Dale Kuehl, who posted the "good" question which inspired the last post, has presented a different viewpoint in a comment responding to the response. It deserves to be its own post. Mr. Kuehl (rank unknown) works at the NTC (National Training Center at Fort Irwin, California,) and he feels that the Combat Maneuver Training Centers are doing a good job of preparing units for COIN in-theater. His viewpoint deserves not to be lost in comments.
I have been aware of the progress of the CMTC's in working to provide more realistic COIN training and evaluation. I can also tell you that right this minute, there are PRT's in Afghanistan that are not functioning in conjunction with their maneuver forces. I don't mean coordinating; I mean in conjunction with. I can tell you that there is a unit in Afghanistan right this minute that had a competition going for who could break the most windshields with water bottles during convoys. No shit. I can tell you that after searching for NCOES (Non Commissioned Officer Education System... the people who train Sergeants) curricula that included COIN doctrinal training, I couldn't find any. I think that it's great that the CMTC's are trying hard to make a difference. Hopefully, that will work.
Right this minute, on the other side of the world, there is a man who told the story of being prevented from getting illumination by a battlespace owner a hundred miles away. Right this minute, on the other side of the world, there is a man who witnesses occupation-type disruptive behavior from United States Army troops nearly every time he passes a convoy. My personal experience from the fairly recent past was that American maneuver unit Infantrymen from an "elite" unit couldn't work well with indigenous forces and left a bad taste in many Afghan mouths.
There are very few stories out there of night patrols to secure a village that has been having a problem with night letters, of our forces taking back the night. There are very few stories of COPs set up near a threatened village to provide that 24-7 security and the developing relationship when the Soldiers started to connect with that community. As a matter of fact, Wanat is being used as a cautionary tale against it, and the investigation of the battle at Wanat completely missed the fact that the ANP who were complicit in the attack were not properly engaged prior to the attack. That investigation happened in the past six months.
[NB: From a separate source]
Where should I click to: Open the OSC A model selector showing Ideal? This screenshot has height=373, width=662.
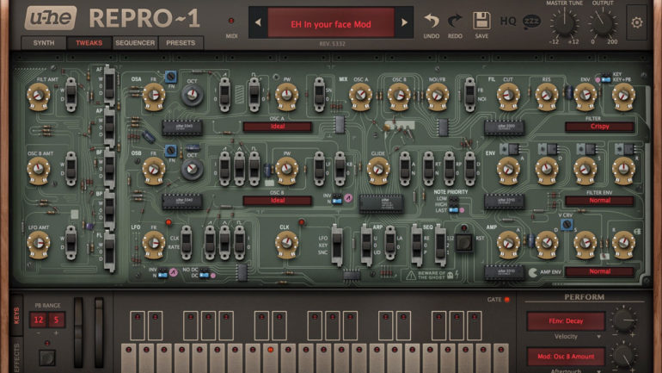click(278, 127)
I'm glad that there are those out there trying to make a difference. I'm glad that Dale Kuehl says that they're doing good things at the CMTC's. That means that we should start seeing effects very soon.
Here's Dale's comment:
I have a bit of a different perspective having spent the past eight months at the National Training Center training units preparing for deployment to Iraq and Afghanistan. Having had the opportunity to work closely with seven different battalions I would say that leadership at all echelons have a pretty good understanding of COIN and not just from reading, but from actually trying to implement our doctrine. I have only seen one unit who had what I would call a counter-guerrilla focus and they had many aspects of COIN within their operational design.
More after the jump... it's worth it
We try to build a scenario for the training unit that requires them to balance both lethal and non-lethal operations. While our scenario includes demonstrations (which I believe relevant since I had to deal with several during my time in Baghdad in 2007) it also includes sectarian tensions, mortar and rocket fire, complex attacks, and of course the various types of IEDs. Units also have to deal with local and provincial government, PRTs, ISF/ANSF, and local police. They have to develop projects along with the local civil leaders and their PRT. We are also placing greater emphasis on partnering with host nation security forces.
We have over two thousand role players to include hundreds of Iraqis or Afghanis depending upon the focus of the rotation to add texture to the environment.
Every battalion commander I have worked with has developed a pretty solid campaign plan which encompasses several lines of effort to include governance, economic development and information operations in addition to security.
We take a hard look at how units are doing on what we have labeled Individual Skills in a COIN Environment which includes negotion skills, language skills, counter IED, counter sniper, and every Soldier a sensor and ambassador.
We also try very hard to stay abreast of latest developments in TTP in theater from both Iraq and Afghanistan and try to incorporate best practices into our training and leader teaches. We try to pull lessons learned from OCs who have just returned from deployment and also try to maintain contact with units in theater. We also send OCs in theater to gather information and best practices. We have included State Department personnel, Law Enforcement Professionals, and the Assymetric Warfare Group to name just a few of the organizations we try to bring into our training.
We have also worked hard along with JIEDO to try to get units to focus not just on force protection to defeat the IED, but to use intelligence and developing relationships with the people to more effectively identify and target the insurgent network.
This training is much more complex and advanced than it was when I came through here with my battalion in 2006 and we seek to improve how we replicate the environment in theater for both Iraq and Afghanistan. Bottom line is I think we have come a long way in understanding the COIN fight and it has become institutionalized in the way we train and prepare units for deployment. While we can't duplicate the environment any unit may face, I believe all the maneuver training centers do a pretty damn good job of replicating many of the conditions units will face and force them to think through complex problems in an ambiguous environment.